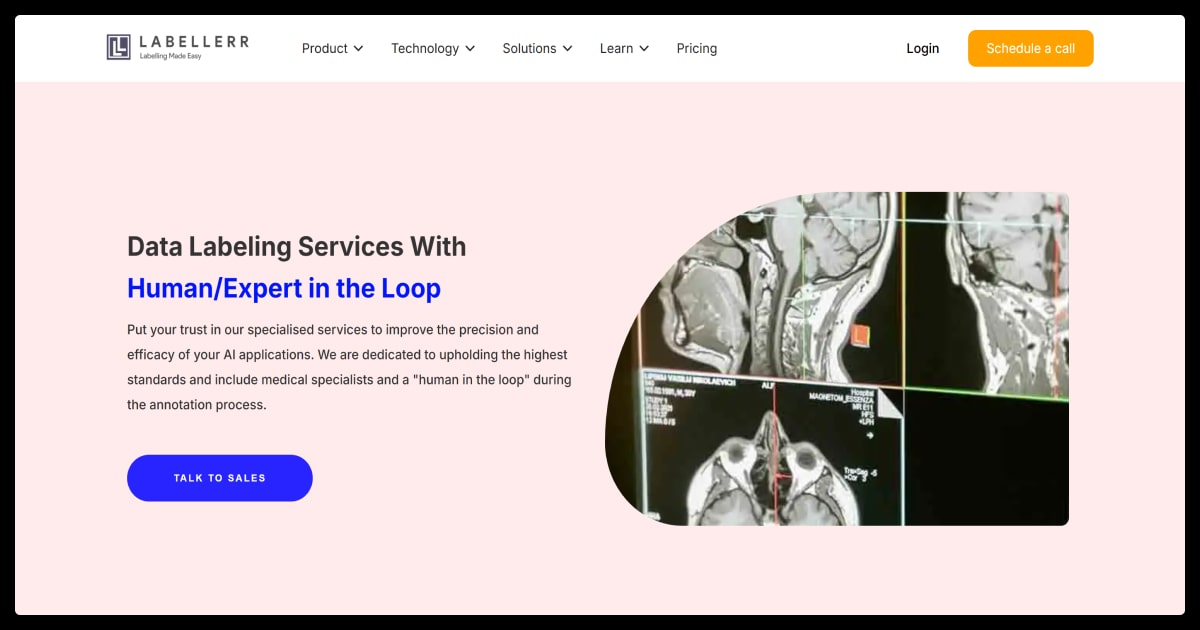Expand the chevron next to Product
The height and width of the screenshot is (630, 1200).
pyautogui.click(x=359, y=48)
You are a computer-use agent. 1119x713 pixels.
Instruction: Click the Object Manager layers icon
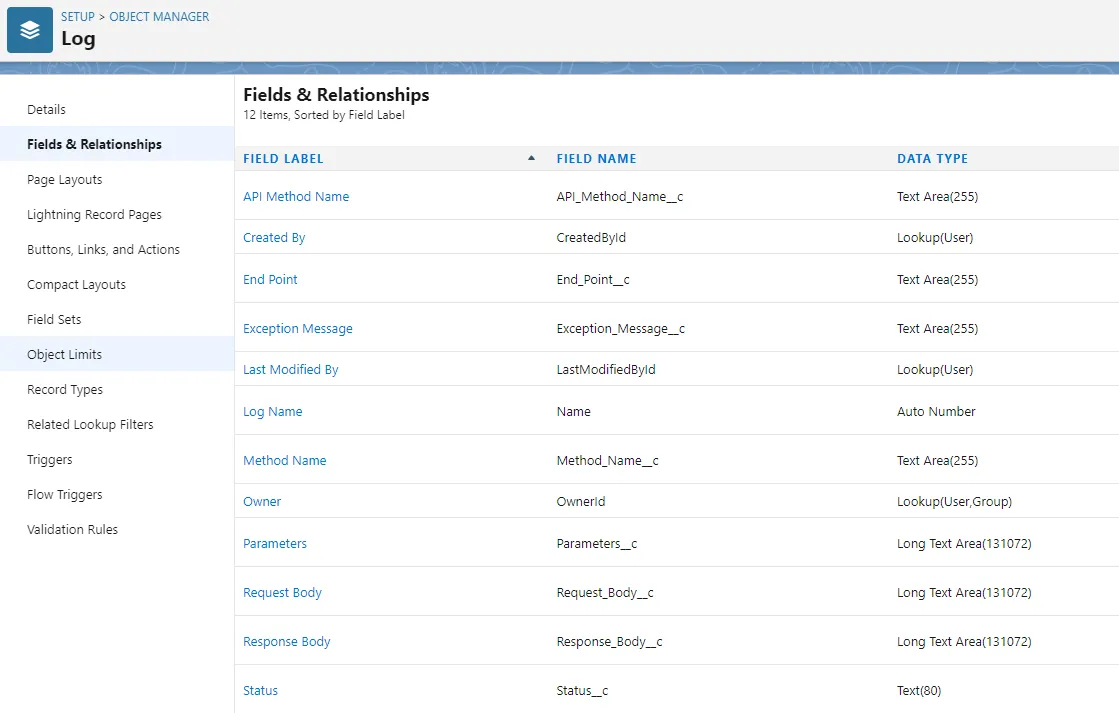click(x=30, y=30)
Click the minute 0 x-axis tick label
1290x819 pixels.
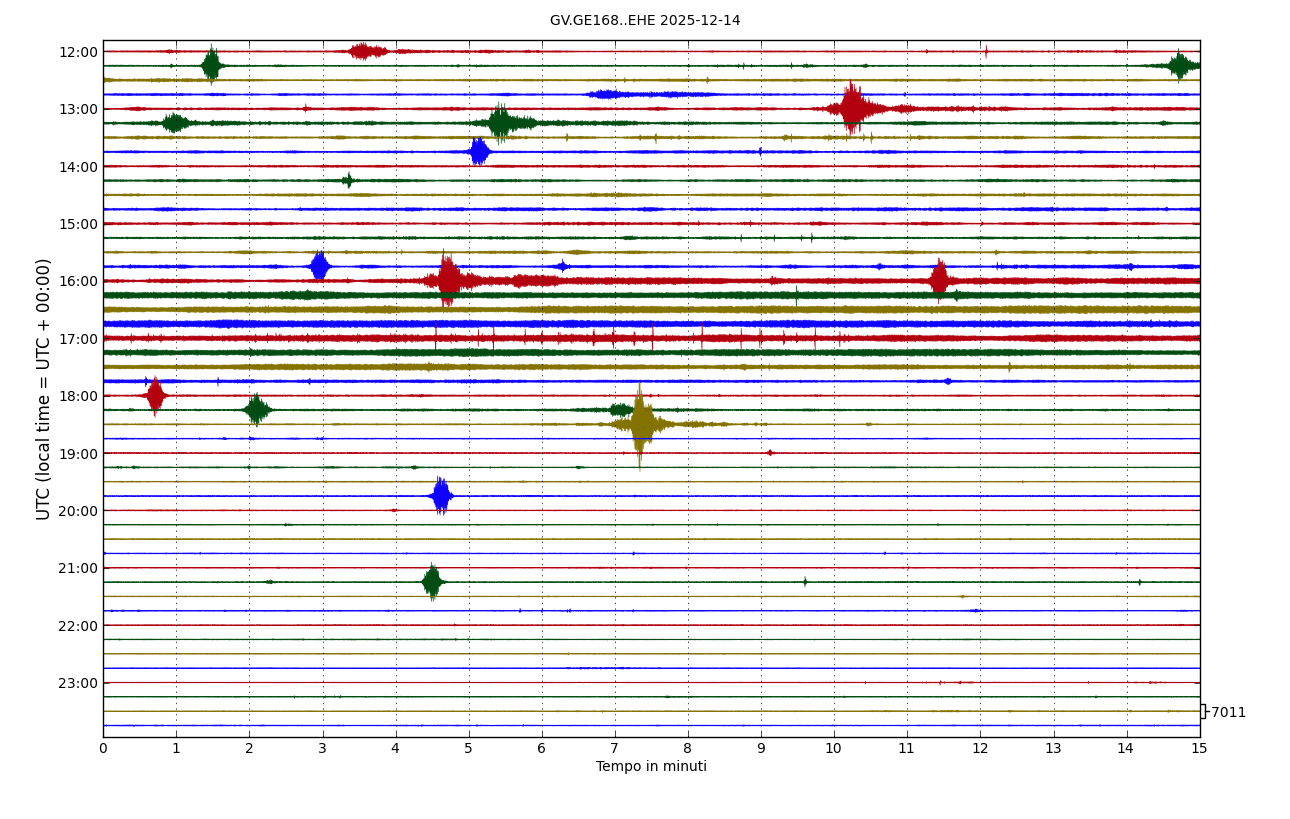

══════

**Your objective**
Set down the rows verbatim from the line containing "Click the minute 0 x-axis tick label" through the end of the rows, inclusive, leaving out any pictures.

**Correct answer**
Click the minute 0 x-axis tick label
1290x819 pixels.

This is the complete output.